* **Given text**:
..........
Individualism

My older son Greg needed to take the test to get his learner's permit. So, on a recent Saturday we went to the license bureau--we and the rest of humanity.

Is there a more demoralizing place in the public realm? You wait on the plastic chairs with the pimpled, the pock-marked, and the paunch-laden. Skinny teenage girls holding infants. Gaunt bikers with ponytails and scraggly beards. Great-fleshed limbs in sweatpants. Flesh: creased beneath baseball caps, unshaven on gray cheeks, gaping free at the midriff, sagging from the arm . . . flesh by the swollen yard.

A guy with tattooed biceps is telling a guy with cowboy boots about a friend's younger brother. "You know, Andy? Randy? He killed a mailman. Went over a hill and just plowed into him." The radio promises "continuous country, all day." You wonder if you're the only one who's different, who feels vaguely scared, self-consciously delicate, out of place; and you sit there, trapped, waiting that slow wait for your number to come up.

It's enough to test your belief in the sacredness of the individual.
..........
* **Given entries**:
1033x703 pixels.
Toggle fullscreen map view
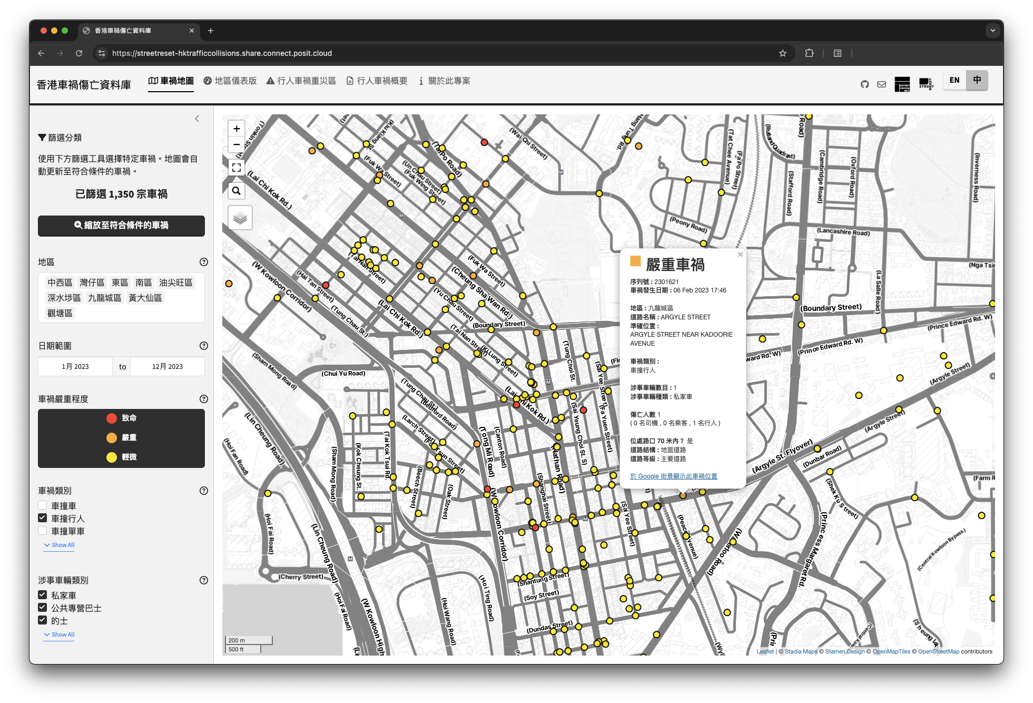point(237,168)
..........
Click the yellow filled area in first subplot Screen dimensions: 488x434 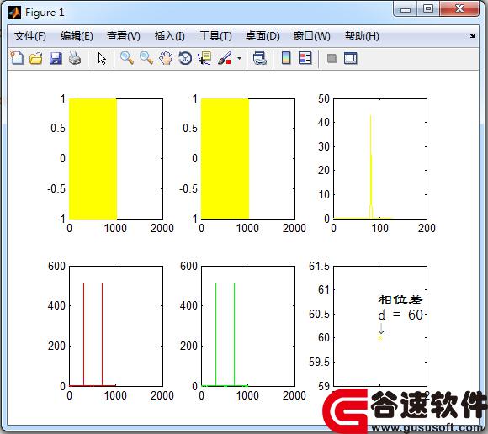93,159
..........
* **Your instructions**: Reproduce the passage of the license bureau essay from "Individualism" to "the swollen yard." word for word. The data here was taken from a different source than the essay.

* **Solution to the exercise**:
Individualism

My older son Greg needed to take the test to get his learner's permit. So, on a recent Saturday we went to the license bureau--we and the rest of humanity.

Is there a more demoralizing place in the public realm? You wait on the plastic chairs with the pimpled, the pock-marked, and the paunch-laden. Skinny teenage girls holding infants. Gaunt bikers with ponytails and scraggly beards. Great-fleshed limbs in sweatpants. Flesh: creased beneath baseball caps, unshaven on gray cheeks, gaping free at the midriff, sagging from the arm . . . flesh by the swollen yard.